Somewhat surprisingly, the Gemara on today’s daf appears to reject the use of biblical passages when composing music.
Our Gemara teaches a baraita: He who recites a verse from Shir HaShirim and presents it as a type of song, and one who recites biblical verses inappropriately at a party, brings evil upon the world, because the Torah girds itself in sackcloth, and stands before the Holy One, blessed be He, and laments before Him, ‘Sovereign of the Universe! Thy children have made me as a harp upon which clowns play.’
The baraita continues: He replies, ‘My daughter, when they are eating and drinking, what shall they occupy themselves with?’ To which she replies, ‘Master of the Universe! If they are knowledgeable in the written Torah, let them occupy themselves with the Torah, the Prophets, and the Writings; if they are students of the Mishna, with Mishna, halakhot, and aggada, if students of the Talmud, let them engage in the laws of Pesaḥ, Shavu’ot and Sukkot according to the upcoming holiday.’

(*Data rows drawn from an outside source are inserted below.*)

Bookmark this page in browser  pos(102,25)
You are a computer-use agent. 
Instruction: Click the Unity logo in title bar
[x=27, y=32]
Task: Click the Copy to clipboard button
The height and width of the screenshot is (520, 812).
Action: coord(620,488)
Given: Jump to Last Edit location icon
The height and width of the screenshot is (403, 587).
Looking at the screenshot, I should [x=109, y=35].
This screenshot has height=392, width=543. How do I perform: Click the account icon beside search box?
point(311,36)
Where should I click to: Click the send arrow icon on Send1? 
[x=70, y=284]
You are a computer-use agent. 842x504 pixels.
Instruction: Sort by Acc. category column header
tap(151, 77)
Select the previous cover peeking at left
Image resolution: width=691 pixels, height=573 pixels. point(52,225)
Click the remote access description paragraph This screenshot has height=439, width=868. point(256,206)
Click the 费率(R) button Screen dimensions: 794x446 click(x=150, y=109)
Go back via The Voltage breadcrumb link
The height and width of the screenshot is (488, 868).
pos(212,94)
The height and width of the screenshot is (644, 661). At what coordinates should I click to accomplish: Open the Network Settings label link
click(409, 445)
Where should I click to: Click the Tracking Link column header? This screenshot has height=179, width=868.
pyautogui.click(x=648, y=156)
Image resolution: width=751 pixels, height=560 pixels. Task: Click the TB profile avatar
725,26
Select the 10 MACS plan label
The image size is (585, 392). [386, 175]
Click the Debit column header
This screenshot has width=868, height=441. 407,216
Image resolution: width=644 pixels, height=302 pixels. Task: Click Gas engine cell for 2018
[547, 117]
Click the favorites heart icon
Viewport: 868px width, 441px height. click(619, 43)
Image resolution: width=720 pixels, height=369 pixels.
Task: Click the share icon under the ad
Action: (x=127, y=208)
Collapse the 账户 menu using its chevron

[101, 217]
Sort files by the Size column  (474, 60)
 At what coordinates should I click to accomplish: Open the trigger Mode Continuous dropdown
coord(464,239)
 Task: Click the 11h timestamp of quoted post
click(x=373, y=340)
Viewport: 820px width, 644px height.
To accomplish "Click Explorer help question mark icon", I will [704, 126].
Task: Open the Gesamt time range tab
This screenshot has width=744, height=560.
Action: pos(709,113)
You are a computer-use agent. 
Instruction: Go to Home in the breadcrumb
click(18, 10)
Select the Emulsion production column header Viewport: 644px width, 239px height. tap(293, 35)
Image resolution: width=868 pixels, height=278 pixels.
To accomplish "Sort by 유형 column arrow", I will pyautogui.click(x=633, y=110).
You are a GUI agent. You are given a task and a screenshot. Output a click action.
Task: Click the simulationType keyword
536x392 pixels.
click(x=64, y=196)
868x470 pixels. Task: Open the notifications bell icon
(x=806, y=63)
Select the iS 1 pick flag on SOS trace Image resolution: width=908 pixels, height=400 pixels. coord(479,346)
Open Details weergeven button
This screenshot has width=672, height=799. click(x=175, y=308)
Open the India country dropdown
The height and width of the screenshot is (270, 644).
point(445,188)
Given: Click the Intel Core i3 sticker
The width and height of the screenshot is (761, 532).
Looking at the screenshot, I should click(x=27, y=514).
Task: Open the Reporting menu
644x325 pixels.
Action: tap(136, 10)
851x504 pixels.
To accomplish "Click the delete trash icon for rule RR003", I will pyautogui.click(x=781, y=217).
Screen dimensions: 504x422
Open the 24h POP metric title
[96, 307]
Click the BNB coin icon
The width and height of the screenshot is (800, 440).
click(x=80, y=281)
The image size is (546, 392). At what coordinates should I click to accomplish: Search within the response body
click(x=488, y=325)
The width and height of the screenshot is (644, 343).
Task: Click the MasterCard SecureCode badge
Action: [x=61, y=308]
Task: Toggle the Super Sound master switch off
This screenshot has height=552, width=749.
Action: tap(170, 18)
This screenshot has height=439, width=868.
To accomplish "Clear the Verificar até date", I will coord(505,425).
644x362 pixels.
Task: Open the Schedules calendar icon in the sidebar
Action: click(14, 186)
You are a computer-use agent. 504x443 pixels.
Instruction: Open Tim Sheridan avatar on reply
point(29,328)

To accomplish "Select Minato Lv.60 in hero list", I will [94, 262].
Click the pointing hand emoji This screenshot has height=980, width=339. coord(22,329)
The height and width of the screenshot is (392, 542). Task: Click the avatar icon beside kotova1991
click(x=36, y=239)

In conclusion the baraita teaches that Rabbi Shimon ben Elazar quotes Rabbi Shimon ben Ḥananya as saying that when a biblical passage is quoted appropriately – in season – then it brings good to the world, based on Sefer Mishle (15:23).
It appears from the conclusion of the Gemara that great respect must be shown to biblical passages, and when used in song or conversation it is essential that the holiness and spirituality of the biblical text be maintained. When sung or discussed appropriately, however, not only is it permissible, but it is a positive thing to do.